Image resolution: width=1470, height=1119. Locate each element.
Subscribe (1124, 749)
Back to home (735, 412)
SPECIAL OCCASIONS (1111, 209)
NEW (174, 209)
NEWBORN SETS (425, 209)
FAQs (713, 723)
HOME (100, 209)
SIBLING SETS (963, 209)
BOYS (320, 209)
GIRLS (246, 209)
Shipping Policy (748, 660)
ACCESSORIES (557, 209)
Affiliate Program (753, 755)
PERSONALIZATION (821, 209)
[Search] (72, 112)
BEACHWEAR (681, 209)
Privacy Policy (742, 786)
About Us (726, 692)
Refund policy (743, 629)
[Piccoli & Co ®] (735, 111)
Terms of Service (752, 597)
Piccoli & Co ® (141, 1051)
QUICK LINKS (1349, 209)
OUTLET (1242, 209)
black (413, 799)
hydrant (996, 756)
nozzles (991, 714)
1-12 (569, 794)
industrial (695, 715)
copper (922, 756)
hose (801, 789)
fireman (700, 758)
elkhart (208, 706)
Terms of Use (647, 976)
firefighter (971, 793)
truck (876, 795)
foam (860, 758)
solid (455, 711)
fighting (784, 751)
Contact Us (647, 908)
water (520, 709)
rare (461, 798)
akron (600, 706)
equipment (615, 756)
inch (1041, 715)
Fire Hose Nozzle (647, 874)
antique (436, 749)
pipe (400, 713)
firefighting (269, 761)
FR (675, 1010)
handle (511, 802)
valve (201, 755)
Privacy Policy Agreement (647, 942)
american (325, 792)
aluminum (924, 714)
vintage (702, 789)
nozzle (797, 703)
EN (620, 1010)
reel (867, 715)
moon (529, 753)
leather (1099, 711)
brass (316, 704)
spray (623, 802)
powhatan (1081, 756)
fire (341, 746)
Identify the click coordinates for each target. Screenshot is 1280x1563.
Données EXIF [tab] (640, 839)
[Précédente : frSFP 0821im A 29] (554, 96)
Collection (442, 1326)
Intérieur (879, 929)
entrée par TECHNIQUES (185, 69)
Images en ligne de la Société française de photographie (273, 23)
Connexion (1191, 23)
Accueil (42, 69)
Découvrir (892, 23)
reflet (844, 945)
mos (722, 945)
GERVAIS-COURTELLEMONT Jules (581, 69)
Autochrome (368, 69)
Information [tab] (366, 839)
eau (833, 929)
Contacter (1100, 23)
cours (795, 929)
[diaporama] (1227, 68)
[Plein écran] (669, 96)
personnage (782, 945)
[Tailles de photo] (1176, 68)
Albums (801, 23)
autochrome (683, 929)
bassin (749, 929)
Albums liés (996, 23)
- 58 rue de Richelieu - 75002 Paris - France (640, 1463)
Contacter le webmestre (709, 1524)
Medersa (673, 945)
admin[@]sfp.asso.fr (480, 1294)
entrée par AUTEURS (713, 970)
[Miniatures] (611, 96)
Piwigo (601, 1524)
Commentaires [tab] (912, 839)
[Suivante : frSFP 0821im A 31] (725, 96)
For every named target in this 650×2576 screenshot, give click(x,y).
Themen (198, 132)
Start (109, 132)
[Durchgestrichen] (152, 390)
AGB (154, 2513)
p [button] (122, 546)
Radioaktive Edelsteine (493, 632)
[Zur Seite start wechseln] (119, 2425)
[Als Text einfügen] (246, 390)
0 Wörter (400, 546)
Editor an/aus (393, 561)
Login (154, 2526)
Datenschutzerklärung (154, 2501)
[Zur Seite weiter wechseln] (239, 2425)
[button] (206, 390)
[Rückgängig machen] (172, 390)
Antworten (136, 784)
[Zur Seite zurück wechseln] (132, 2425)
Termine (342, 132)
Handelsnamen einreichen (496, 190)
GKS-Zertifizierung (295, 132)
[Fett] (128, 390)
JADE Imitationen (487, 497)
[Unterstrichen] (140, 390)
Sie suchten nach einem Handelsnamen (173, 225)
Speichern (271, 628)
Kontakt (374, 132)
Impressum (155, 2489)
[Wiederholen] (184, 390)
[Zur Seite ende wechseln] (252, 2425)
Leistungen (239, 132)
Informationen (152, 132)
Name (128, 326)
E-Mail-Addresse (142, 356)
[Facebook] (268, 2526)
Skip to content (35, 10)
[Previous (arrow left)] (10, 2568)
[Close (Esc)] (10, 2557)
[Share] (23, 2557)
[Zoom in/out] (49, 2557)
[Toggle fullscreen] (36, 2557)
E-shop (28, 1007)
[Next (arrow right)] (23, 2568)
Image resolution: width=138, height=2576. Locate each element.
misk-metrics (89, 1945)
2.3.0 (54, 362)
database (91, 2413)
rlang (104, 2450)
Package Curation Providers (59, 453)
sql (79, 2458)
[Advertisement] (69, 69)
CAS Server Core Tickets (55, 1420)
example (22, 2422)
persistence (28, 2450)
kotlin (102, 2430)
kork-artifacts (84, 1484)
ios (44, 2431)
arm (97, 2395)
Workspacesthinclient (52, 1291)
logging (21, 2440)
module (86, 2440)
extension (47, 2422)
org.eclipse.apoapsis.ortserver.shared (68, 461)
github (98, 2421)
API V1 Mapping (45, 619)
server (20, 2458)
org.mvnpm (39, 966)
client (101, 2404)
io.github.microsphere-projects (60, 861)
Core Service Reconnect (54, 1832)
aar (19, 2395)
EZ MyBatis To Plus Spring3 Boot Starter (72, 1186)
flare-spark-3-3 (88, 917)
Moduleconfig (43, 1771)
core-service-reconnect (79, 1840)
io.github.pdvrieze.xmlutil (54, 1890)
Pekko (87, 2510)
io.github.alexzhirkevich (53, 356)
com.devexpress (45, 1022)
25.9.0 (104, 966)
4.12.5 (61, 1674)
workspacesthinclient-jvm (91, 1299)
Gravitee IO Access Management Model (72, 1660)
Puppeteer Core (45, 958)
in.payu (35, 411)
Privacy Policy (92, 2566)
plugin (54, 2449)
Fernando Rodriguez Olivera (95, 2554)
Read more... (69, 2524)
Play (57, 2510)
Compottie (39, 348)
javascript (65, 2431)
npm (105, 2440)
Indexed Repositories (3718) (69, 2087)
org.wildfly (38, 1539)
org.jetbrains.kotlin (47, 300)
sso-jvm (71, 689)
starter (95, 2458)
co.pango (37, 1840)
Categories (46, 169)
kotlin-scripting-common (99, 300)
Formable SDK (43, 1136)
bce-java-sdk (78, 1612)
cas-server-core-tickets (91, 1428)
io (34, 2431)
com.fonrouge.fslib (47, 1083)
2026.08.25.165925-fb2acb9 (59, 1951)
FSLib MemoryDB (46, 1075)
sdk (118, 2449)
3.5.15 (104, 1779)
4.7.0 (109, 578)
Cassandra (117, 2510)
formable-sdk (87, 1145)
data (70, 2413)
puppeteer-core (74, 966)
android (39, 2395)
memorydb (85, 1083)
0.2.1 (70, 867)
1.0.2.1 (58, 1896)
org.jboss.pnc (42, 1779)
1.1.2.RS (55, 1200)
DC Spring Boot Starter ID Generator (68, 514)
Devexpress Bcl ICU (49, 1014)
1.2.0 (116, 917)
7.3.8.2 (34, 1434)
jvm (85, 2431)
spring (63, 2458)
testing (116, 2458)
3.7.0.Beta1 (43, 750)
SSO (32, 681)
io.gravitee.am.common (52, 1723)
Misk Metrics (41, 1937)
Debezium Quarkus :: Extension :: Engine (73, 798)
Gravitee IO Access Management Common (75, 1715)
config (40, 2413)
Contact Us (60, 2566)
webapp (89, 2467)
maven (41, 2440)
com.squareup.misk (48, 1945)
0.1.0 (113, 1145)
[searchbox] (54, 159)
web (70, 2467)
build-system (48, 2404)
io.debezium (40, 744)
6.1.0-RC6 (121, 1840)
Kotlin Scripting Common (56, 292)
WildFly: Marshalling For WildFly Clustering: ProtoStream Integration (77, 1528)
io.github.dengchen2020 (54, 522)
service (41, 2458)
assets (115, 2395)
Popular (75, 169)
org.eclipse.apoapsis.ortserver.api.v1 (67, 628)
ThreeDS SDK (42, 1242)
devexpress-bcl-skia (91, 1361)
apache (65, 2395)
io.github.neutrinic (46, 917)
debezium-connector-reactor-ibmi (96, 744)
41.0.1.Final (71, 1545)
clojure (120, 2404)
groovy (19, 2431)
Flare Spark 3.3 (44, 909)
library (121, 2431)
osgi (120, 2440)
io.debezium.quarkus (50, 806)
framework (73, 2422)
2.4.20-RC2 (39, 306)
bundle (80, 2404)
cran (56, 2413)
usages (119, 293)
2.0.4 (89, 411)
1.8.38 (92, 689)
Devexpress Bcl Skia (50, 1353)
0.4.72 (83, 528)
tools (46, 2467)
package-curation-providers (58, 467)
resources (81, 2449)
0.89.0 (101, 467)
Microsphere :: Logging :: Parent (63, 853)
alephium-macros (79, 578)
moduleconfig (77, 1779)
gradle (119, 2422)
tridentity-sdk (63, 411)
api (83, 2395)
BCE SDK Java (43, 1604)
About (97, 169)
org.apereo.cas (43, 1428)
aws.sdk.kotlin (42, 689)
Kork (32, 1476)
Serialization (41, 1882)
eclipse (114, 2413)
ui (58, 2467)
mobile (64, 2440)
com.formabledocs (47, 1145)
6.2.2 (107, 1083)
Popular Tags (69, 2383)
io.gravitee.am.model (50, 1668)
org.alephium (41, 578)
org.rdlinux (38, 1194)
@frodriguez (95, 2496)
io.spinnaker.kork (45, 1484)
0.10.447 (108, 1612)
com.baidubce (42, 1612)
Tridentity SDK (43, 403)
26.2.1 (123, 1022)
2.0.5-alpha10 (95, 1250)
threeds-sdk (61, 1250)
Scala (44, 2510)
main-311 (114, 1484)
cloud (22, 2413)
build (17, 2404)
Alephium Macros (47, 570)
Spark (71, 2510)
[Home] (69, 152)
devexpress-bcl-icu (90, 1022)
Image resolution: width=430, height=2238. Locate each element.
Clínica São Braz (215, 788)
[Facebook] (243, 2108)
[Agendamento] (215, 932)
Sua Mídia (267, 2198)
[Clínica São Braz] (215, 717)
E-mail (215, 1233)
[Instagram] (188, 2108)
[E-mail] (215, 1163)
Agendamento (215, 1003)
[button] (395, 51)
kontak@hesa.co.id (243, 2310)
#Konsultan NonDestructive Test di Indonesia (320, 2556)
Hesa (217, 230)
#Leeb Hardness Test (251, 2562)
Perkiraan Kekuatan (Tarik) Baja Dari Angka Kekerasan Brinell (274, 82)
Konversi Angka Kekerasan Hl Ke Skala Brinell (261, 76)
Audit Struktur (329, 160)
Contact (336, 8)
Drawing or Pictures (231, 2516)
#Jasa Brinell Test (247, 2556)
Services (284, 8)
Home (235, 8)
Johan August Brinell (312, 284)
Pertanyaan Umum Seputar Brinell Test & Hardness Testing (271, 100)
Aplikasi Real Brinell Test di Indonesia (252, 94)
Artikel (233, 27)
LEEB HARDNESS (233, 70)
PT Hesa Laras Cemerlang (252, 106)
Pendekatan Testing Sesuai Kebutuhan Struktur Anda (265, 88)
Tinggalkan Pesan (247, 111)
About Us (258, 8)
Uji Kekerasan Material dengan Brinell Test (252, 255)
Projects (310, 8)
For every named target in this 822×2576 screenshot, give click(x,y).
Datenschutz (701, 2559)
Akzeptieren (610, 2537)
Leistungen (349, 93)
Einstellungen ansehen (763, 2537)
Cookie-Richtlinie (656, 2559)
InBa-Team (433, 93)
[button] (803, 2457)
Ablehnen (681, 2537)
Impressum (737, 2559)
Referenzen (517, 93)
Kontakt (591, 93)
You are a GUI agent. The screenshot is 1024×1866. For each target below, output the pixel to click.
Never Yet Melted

----

(INSTRUCTIONS FOR THE TASK) Out of the data above, give again only the lines starting at the one holding "FR (675, 1010)" and ending at the one holding "fire (341, 746)", unchanged.

(WRITTEN ANSWER)
FR (675, 1010)
handle (511, 802)
valve (201, 755)
Privacy Policy Agreement (647, 942)
american (325, 792)
aluminum (924, 714)
vintage (702, 789)
nozzle (797, 703)
EN (620, 1010)
reel (867, 715)
moon (529, 753)
leather (1099, 711)
brass (316, 704)
spray (623, 802)
powhatan (1081, 756)
fire (341, 746)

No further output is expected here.